Topo Cloning of prmA-mRFP gBlock

  1. TOPO colone prmA-mRFP gBlock using TOPO Blunt kit. The plasmid has a kanamycin (Kan) resistant cassette.
  2. Transform 3 L TOPO ligation reaction into NEB5-alpha cells.
  3. Screen NEB5-alpha/pTOPO-Blunt-prmA-mRFP gBlock clones.

Topo Cloning of GBlock

Using Zero Blunt TOPO PCR Cloniing Kit, mix the following together (in order of descending volume) in an 1.5 mL eppendorf tube.

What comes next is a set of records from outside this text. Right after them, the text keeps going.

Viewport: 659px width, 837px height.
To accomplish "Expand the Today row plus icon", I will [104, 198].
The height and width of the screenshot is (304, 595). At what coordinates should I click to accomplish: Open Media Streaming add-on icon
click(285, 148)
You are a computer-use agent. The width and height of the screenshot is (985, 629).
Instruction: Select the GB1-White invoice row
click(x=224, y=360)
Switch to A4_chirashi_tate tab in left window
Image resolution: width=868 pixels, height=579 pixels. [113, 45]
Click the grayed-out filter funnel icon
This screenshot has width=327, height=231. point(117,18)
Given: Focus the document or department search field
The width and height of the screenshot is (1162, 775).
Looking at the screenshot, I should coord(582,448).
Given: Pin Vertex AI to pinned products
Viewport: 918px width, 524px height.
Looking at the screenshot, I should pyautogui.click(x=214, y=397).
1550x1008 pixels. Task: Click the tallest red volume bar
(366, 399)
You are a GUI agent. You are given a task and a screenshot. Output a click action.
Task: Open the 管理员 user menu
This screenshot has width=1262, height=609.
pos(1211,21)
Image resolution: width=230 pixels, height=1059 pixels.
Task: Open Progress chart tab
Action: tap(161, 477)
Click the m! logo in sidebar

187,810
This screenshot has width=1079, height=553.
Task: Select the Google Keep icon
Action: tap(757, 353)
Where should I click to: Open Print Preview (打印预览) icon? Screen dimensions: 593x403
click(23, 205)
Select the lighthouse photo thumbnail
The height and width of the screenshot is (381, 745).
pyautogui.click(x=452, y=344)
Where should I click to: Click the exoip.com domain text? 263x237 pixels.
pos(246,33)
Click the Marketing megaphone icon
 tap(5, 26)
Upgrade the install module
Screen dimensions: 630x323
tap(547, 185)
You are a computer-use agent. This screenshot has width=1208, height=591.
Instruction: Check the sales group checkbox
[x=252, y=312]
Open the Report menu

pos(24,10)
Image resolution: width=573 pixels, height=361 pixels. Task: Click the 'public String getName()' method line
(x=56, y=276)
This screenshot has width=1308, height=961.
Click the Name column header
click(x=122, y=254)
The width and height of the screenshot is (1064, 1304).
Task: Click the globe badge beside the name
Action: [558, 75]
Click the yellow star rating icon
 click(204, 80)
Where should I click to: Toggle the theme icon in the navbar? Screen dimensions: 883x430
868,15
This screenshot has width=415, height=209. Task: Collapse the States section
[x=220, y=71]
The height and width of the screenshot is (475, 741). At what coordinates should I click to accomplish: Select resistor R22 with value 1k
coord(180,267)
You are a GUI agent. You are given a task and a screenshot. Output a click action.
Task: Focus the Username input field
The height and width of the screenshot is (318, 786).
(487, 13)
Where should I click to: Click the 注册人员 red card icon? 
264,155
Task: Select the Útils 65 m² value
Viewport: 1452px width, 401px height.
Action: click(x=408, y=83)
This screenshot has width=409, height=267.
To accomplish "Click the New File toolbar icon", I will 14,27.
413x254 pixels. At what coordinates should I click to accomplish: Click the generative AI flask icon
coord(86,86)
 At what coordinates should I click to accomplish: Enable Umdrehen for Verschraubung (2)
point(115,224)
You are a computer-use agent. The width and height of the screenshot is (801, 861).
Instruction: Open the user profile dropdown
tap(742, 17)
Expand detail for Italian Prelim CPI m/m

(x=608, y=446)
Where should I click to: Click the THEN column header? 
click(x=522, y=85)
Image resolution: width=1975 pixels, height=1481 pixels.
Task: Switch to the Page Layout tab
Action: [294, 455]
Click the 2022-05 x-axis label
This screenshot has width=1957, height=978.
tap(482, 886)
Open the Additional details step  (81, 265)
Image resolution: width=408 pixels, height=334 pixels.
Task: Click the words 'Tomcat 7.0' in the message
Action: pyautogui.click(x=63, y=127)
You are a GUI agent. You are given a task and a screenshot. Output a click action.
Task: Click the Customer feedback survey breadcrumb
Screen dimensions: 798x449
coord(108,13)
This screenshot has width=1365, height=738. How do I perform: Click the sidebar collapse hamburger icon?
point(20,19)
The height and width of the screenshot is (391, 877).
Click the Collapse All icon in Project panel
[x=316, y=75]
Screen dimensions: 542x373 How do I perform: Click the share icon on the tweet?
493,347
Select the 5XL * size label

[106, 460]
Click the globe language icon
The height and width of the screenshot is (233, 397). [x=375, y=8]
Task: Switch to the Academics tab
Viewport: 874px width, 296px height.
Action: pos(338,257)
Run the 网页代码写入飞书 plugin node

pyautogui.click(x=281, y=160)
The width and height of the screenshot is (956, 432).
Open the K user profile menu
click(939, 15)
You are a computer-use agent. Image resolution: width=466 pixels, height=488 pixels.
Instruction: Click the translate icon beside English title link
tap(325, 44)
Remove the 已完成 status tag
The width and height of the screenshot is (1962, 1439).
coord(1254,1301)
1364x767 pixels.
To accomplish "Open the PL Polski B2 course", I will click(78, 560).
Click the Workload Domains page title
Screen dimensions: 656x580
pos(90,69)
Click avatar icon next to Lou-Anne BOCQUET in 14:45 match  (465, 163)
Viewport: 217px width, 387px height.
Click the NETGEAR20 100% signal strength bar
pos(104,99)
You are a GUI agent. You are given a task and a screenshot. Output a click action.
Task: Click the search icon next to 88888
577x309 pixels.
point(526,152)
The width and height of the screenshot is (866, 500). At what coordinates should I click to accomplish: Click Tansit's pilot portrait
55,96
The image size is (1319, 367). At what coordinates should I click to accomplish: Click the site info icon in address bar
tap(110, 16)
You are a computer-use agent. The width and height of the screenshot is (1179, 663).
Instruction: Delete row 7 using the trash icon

  1. 0.5-4 uL gBlock (2 uL were used this time)
  2. 1uL salt solution
  3. 1uL PCR Blunt II-TOPO
  4. add 18 ohm sterile water to a total of 5uL (1uL was used this time)
  5. Final Volume: 6uL

To ensure minute amounts of liqud are mixing, pippete up and down a few drops. The small centrifuge can also be used for a couple seconds to ensure liquid goes to the bottom of the eppindorm tube.

Incubate at room temperature for 30 minutes. Freeze at -20 degrees Celsius to store.